I found this velvet mite at Shaw Nature Reserve (Franklin Co.) in east-central Missouri on a trail through mesic upland forest. At 4 mm in length, this member of the superfamily Trombidioidea is a downright honker compared to most other mites. I suspect it belongs to the nominate family, but comments at BugGuide suggest a lateral view of the palps are necessary for a conclusive ID to family. Regardless of its identity, its screaming red color made it ideally suited to be photographed on a white background. On the other hand, its small size and refusal to ever stop crawling made it a frustrating subject to track through a 65mm lens (all photos shown uncropped).
32 thoughts on “Mite on White”
Aren’t the palps pretty lateral in the downmost picture? Great shots of a difficult subject!
Maybe, but darned if I know what to do with the view.
hi ted! fantastic photo! or shall I say, “Art!”
Thanks Amber, and welcome back.
Great shots! They are tiny, but stand out so well on the forest floor. These photographs make them look like a large soft toy 😀
Thanks Ani. I was also thinking they reminded me of stuffed toys when I first saw the photos on the computer.
They look like fluffy pillows!
It looks kind of deflated. Do they puff up when they get hold of a good meal?
Good question – from what I gather most species overwinter as adults and lay eggs in the spring, so maybe they’re plump in the fall and shrivel up as they use energy over the winter. On the other hand, maybe differences in sculpturing are normal inter- or intraspecific variation.
Great photos of a difficult subject.
Thank you Marvin!
You sure this isn’t one of your daughters’ plush toys?
These have to be the cutest arachnids of all, though the baby salticid that’s been making the rounds lately is right up there, too:
That baby salticid picture seems to have gone viral!
LOVE velvet mites! Great shots of them! You capture their pure adorableness perfectly. 🙂
Whoa- those are *uncropped*? That thing must be huge!
It’s the biggest one I’ve ever seen, although I understand some species in the superfamily reach a full cm in length. Still, I had the lens at ~3X for these photos.
I think 16 mm is the record – only ticks are bigger in the Acari.
Seriously? A 16mm mite? Sounds dreadfully impressive!
I was finding little florescent-orange/red specks in my dung beetle traps, and thought they were dried flakes from the orange surveyor flags I use to mark the traps. Finally picked out a few, and put them under the scope. VERY cool mites!!!!
I’ve seen presumably phoretic mites commonly on dung/carrion beetles – I wonder if that’s what you’ve gotten.
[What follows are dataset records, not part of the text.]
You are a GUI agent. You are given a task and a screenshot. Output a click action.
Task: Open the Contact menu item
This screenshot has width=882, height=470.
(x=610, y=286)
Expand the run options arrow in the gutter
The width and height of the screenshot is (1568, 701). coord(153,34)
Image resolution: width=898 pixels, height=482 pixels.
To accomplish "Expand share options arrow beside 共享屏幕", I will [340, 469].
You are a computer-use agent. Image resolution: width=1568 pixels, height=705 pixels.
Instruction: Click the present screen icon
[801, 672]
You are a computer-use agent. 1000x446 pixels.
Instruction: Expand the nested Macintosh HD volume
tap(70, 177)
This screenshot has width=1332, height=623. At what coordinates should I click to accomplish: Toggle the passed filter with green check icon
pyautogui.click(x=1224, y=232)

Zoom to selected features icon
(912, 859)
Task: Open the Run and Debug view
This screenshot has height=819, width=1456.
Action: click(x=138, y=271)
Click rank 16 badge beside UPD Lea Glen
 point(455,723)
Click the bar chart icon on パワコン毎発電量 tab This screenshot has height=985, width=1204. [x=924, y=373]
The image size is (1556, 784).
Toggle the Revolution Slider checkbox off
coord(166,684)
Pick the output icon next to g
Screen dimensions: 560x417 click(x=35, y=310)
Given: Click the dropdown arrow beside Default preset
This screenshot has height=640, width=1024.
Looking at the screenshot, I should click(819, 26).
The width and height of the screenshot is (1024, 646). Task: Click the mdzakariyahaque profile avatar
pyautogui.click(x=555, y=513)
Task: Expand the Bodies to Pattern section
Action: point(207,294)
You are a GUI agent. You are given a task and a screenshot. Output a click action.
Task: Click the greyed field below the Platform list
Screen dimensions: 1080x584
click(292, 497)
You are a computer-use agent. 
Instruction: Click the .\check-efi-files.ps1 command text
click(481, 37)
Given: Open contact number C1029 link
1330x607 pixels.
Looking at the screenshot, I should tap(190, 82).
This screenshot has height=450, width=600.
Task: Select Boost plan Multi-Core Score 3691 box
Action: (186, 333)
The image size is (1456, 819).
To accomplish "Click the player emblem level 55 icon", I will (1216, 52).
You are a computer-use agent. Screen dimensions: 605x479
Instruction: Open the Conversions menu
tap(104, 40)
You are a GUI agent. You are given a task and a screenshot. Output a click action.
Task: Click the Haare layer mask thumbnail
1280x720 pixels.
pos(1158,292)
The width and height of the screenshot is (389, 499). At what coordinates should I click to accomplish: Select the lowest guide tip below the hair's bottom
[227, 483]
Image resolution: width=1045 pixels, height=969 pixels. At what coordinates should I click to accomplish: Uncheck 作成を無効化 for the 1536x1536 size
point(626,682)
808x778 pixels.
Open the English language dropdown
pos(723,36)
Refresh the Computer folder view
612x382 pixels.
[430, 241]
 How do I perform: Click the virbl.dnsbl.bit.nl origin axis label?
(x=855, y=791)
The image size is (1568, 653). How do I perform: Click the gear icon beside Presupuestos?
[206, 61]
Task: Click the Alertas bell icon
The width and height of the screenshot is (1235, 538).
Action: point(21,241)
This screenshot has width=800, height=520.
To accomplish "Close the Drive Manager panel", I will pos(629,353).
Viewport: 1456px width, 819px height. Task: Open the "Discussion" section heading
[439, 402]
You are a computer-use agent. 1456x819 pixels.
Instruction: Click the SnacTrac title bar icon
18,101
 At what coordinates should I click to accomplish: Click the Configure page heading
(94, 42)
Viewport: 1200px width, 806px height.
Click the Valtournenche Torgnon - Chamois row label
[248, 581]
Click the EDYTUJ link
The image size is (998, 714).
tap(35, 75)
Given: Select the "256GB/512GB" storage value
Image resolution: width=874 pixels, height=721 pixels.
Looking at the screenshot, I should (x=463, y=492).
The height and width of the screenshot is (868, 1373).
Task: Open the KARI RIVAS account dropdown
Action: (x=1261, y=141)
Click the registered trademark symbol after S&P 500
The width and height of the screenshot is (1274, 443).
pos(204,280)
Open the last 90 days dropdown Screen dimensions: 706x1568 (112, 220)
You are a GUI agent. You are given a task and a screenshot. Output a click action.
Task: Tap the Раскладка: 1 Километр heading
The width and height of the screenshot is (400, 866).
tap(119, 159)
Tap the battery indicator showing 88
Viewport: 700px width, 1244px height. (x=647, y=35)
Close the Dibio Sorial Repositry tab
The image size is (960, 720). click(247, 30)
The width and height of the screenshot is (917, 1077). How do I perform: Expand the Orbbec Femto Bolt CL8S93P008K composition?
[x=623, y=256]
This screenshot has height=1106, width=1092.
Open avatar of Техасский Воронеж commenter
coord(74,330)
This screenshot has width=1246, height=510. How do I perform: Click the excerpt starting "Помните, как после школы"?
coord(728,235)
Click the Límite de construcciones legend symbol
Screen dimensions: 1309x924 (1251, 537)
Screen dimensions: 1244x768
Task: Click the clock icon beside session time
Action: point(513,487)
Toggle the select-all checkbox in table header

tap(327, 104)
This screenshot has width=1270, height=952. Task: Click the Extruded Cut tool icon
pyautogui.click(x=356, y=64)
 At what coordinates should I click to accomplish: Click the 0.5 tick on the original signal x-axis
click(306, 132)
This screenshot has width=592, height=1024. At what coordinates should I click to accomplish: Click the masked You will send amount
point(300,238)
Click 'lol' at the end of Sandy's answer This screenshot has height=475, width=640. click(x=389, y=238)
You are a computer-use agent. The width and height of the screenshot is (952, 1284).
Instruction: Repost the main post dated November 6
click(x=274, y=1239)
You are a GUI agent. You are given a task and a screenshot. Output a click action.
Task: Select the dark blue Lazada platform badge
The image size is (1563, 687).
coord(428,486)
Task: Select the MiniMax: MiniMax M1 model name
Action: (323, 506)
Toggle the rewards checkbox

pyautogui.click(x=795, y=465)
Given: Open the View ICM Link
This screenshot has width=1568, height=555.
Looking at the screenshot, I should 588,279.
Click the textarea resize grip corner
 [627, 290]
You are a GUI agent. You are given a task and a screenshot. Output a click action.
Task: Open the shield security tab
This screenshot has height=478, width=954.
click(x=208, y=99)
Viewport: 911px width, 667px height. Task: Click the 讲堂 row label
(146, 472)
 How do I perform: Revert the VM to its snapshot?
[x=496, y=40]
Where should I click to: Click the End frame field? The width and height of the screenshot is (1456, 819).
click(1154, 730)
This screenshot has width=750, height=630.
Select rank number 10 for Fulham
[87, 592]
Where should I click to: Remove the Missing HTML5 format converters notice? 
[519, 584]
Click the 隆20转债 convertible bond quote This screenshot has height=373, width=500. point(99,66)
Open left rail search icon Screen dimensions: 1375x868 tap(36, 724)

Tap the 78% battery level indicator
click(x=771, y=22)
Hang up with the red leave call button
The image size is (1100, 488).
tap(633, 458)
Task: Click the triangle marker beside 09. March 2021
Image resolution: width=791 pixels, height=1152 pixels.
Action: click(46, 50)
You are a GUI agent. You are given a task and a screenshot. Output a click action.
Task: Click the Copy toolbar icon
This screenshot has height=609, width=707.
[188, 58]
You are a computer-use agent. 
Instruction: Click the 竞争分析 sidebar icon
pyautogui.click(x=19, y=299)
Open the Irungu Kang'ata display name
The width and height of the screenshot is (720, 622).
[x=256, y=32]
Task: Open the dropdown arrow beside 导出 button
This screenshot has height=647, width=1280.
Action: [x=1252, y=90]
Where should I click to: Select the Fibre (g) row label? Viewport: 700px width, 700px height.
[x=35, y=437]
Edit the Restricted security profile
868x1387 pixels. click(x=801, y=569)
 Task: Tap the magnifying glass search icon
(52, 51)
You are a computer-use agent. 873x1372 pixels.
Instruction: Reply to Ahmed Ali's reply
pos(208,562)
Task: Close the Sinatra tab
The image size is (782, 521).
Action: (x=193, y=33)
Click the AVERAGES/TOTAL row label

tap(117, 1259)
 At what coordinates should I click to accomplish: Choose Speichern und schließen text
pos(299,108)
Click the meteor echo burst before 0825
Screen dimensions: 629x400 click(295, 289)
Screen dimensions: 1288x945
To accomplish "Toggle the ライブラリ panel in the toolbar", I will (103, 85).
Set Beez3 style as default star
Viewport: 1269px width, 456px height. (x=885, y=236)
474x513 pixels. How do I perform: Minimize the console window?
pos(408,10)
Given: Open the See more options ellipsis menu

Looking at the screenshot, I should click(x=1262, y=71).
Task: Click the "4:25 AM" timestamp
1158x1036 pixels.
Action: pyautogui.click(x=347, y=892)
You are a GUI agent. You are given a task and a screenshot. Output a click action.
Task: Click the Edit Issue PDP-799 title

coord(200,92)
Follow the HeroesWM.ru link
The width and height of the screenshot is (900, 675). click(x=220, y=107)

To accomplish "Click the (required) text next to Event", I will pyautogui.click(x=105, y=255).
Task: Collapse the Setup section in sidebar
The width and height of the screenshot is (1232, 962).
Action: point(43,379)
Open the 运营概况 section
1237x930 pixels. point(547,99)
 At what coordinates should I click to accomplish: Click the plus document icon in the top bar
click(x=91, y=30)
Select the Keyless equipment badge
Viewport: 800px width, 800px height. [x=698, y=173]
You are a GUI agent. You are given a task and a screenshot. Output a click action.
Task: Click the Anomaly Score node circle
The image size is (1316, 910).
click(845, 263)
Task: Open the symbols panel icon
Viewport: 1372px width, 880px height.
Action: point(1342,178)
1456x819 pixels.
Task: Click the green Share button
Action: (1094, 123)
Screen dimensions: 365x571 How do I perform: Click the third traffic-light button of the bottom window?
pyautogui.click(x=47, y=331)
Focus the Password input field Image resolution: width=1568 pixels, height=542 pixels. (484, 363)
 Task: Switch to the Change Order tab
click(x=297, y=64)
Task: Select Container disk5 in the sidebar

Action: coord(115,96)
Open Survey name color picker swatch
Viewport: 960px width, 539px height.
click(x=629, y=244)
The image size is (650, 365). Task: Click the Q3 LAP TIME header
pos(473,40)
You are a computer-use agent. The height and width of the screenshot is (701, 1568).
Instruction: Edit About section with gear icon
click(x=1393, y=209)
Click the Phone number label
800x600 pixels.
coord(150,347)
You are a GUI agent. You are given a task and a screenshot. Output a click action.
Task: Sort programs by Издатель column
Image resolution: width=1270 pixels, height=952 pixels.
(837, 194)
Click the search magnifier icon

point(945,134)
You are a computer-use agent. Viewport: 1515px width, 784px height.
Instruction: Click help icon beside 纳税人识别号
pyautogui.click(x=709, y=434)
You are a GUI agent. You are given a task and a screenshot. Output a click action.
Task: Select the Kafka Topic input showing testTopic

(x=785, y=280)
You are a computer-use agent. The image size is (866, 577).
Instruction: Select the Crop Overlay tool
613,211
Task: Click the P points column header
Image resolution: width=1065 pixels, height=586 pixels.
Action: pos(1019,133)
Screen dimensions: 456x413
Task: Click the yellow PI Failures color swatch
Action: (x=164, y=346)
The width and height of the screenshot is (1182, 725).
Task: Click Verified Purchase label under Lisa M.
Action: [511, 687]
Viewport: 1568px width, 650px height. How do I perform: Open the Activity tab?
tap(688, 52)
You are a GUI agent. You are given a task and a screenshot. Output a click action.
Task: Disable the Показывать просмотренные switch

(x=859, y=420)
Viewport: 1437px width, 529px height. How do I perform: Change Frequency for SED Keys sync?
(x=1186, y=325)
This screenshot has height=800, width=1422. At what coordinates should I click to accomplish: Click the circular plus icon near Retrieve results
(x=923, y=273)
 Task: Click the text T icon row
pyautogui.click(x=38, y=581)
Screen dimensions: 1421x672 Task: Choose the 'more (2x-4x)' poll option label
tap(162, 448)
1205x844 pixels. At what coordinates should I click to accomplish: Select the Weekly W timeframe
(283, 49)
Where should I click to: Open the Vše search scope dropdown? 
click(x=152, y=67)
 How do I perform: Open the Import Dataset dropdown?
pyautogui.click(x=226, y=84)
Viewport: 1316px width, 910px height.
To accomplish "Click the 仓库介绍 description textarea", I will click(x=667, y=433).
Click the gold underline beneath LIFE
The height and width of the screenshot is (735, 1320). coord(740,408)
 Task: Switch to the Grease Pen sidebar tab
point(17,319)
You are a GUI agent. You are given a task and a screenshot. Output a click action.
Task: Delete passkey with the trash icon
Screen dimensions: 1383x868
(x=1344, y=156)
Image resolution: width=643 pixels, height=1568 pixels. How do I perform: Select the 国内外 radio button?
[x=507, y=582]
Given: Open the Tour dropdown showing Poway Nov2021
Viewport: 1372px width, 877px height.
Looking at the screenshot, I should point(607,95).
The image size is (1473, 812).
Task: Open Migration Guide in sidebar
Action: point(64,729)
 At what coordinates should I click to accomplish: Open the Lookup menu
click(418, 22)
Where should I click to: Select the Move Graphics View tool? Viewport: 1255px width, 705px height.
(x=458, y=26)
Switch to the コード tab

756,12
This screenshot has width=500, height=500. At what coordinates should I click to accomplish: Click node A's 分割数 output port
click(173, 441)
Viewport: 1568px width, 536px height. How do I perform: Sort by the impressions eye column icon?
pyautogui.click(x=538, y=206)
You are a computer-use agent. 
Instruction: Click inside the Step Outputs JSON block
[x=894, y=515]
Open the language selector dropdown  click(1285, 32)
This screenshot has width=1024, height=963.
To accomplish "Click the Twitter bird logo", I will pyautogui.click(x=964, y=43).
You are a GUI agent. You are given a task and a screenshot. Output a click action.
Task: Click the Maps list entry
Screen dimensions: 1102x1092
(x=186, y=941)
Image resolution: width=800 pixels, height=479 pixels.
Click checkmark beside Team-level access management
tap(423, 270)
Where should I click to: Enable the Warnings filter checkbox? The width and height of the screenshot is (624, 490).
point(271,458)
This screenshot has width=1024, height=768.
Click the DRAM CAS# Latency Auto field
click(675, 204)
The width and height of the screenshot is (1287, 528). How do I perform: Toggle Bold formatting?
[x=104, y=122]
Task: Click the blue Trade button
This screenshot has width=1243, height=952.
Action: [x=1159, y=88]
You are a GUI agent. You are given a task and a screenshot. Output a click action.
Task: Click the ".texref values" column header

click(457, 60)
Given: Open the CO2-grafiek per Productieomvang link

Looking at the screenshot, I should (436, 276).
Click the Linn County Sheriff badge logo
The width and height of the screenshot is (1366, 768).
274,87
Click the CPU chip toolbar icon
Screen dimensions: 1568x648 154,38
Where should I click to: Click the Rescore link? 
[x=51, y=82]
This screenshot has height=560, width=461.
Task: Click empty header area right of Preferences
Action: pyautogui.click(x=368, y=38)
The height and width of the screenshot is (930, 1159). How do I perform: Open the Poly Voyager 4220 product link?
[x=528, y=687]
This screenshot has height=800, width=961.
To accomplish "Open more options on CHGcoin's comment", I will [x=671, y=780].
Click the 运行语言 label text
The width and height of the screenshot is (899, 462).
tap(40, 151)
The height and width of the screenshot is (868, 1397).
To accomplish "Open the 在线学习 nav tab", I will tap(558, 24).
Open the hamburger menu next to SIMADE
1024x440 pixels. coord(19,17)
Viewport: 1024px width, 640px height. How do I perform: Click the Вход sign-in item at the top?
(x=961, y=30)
Ted, These were not actually ATTACHED to the beetles. I just found them in the traps ALONGSIDE the beetles.
Yes – I’m wondering if they were brought in as phoretics and became disassociated in the traps.
Wow! I know how hard these guys are to photograph. Your shots turned out much better than my first attempt. Very nice. 🙂
Thanks, Adrian – honestly I took many many more shots and tossed all but these three. Sometimes it’s just a numbers game.
This guy is indeed from the nominate family Trombidiidae. In answer to a previous question, I’ve found they swell up more due to water than food… but a proper diet, water, and whether the specimen is gravid all contribute to the fullness of a specimen. Nice photos!
Cool – thanks for the ID confirmation and extra info.
Hi, I sell Zootermopsis Angusticollis in a home desktop habitat. I have questions about the mites that I am observing in my colonies. I would love to get info on how to identify these species. Could you give a hand?
Thanks, WS – and welcome!
I am amazed to come across the picture of these beautiful mite. I lived in Goa India about 25 yrs ago and I remember seeing these mites. As a child I saw these mites come out during the early monsoon. I used to collect them and line them up for a race (kids stuff) keep in mind there were no electronic. The soft velvet coat and the bright red color always fascinated me.